いつの間にか迷い込んだように到着したのが、先斗町(ぽんとちょう)通り。鴨川と並行して南北に500mほど続く、祇園と並ぶ花街です。

「先斗町は細い路地なのですが独特の風情があります。上品なお店がたくさんあって、芸妓さんや舞妓さんとすれ違うこともしばしば。誰もが思い浮かべる京都らしさが凝縮されたような場所ですね」

地元の人もちょっと背伸びをして訪れる場所だという先斗町。通りに向かって葉を伸ばすしだれ柳や、地面にあしらわれた千鳥の紋様……目に映るすべてが情緒を感じさせます。

「先斗町をゆっくり散策するなら、お昼過ぎくらいまでがおすすめ。夕方以降は人であふれてしまいますからね。さあ、四条通りにぶつかりました。すぐそこが四条大橋です」

京都有数の繁華街である河原町と祇園をつなぎ、常に人の往来が絶えない四条大橋から鴨川を見下ろす山田さん。

「今日は快晴なので、静かな鴨川でよかった。雨が降ると増水して濁ってしまうので」

鴨川沿いに下りると遊歩道があり、ゆるやかに流れる川と京都名物の川床を左右に見ながら、のんびりと歩くことができます。

「鴨川は京都の子どもにとっては身近な遊び場。僕も小さい頃からよく来ていて、ザリガニを採ったり、飛び石の上をジャンプしたりして遊んでました。今や土手でカップルや若者が語らうのが定番ですが、昔は鴨川で洗濯をする人もいたそう。それくらい京都の人の生活に密着した川だったんでしょうね」

最後は幼少期から慣れ親しんだ地を案内してもらい、これにて今回の京都散歩は終了。日本有数の観光地であり、重厚な歴史と文化をもつ京都。最後にここで生まれ育った山田さんが思う、京都歩きの魅力を聞いてみました。

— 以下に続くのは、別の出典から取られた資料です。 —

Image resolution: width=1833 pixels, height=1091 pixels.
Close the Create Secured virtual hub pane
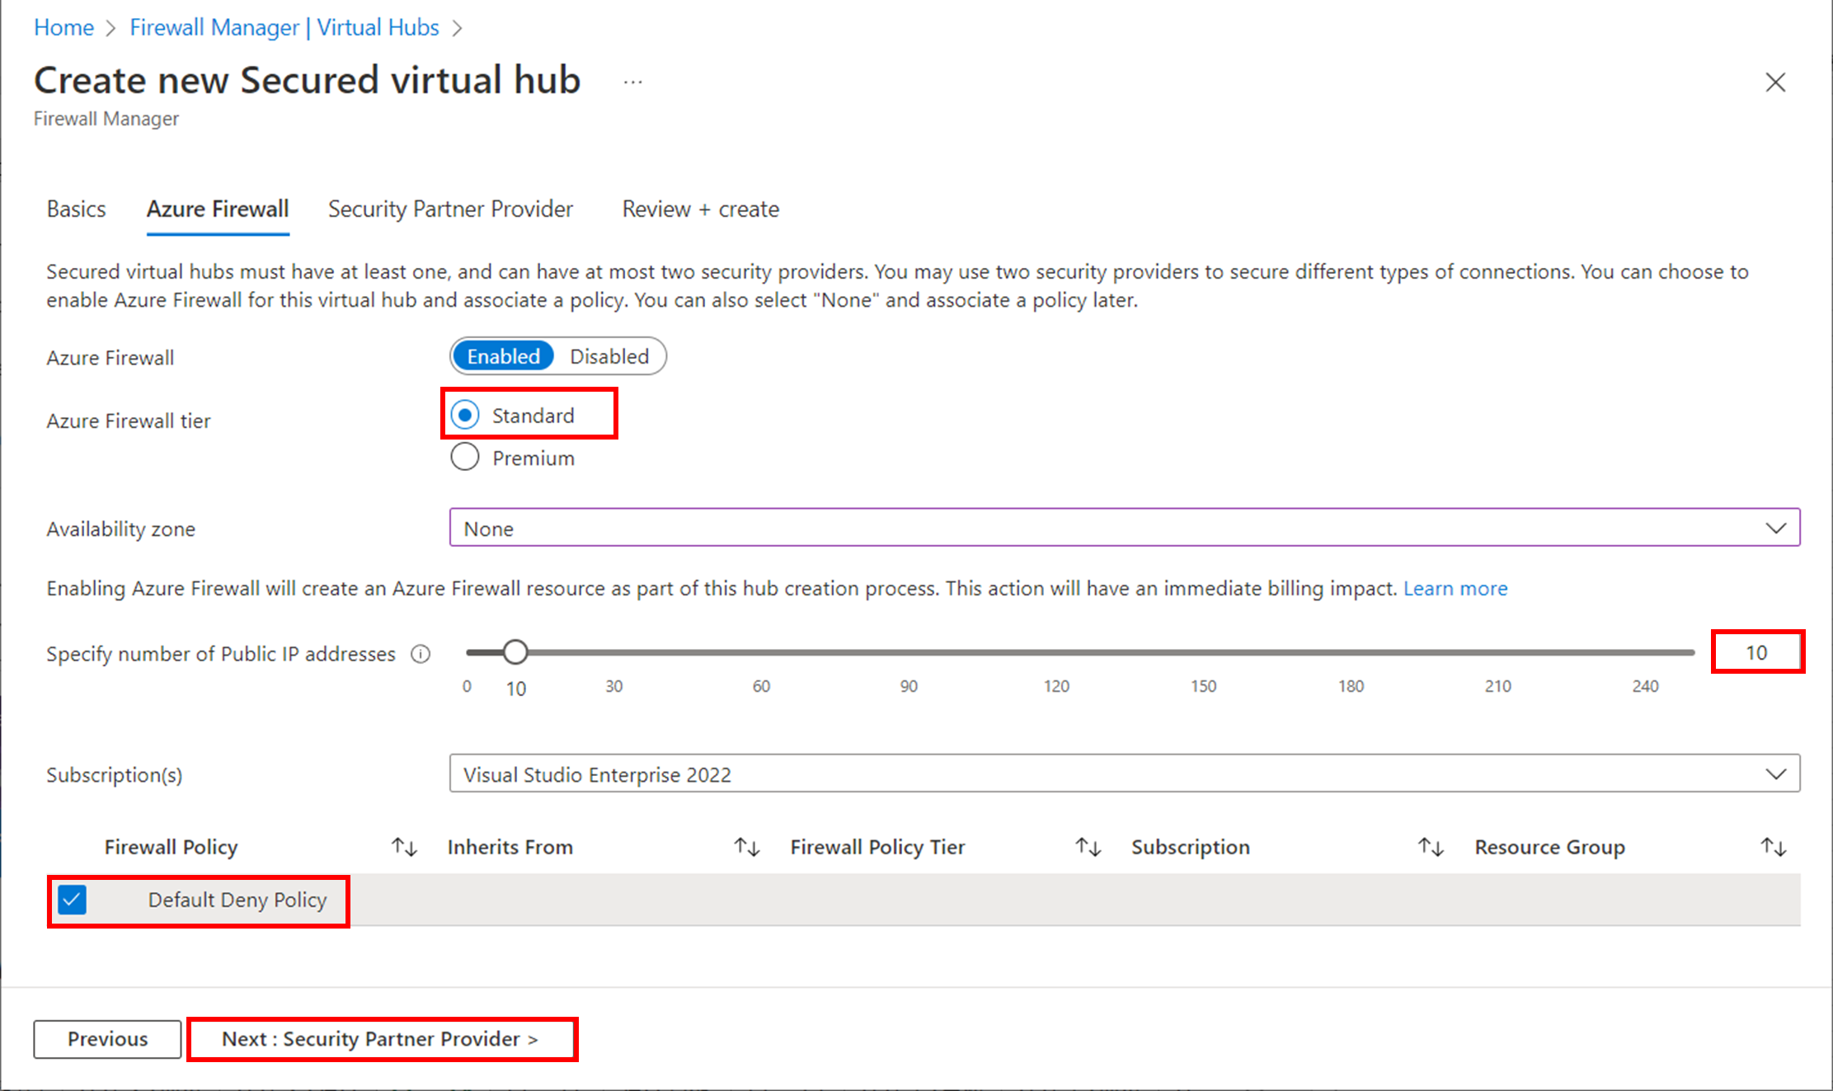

「京都には1000年以上の歴史をもった場所も当たり前にあります。その一方で古いものをリノベーションした施設や、全く新しいおしゃれなスポットも増えてきています。散策しているうちに、過去から現在まであらゆる時間を行き来できるのが、京都歩きの魅力なんだと思います」

新風館
住所:京都府京都市中京区烏丸通姉小路下ル場之町586-2

むす美
住所:京都府京都市中京区三条通堺町東入桝屋町67
電話:075-212-7222

PROFILE

山田大喜(やまだ だいき)
昭和12年に創業したふろしきメーカー「山田繊維」に生まれる。京都造形芸術大学ではデザインを専攻。東京の大手広告制作会社でプランナーとして勤務したのちに、家業である山田繊維へ。現在は営業&ふろしきコーディネーターとして、古き良きふろしきの魅力と新たな可能性を提案している。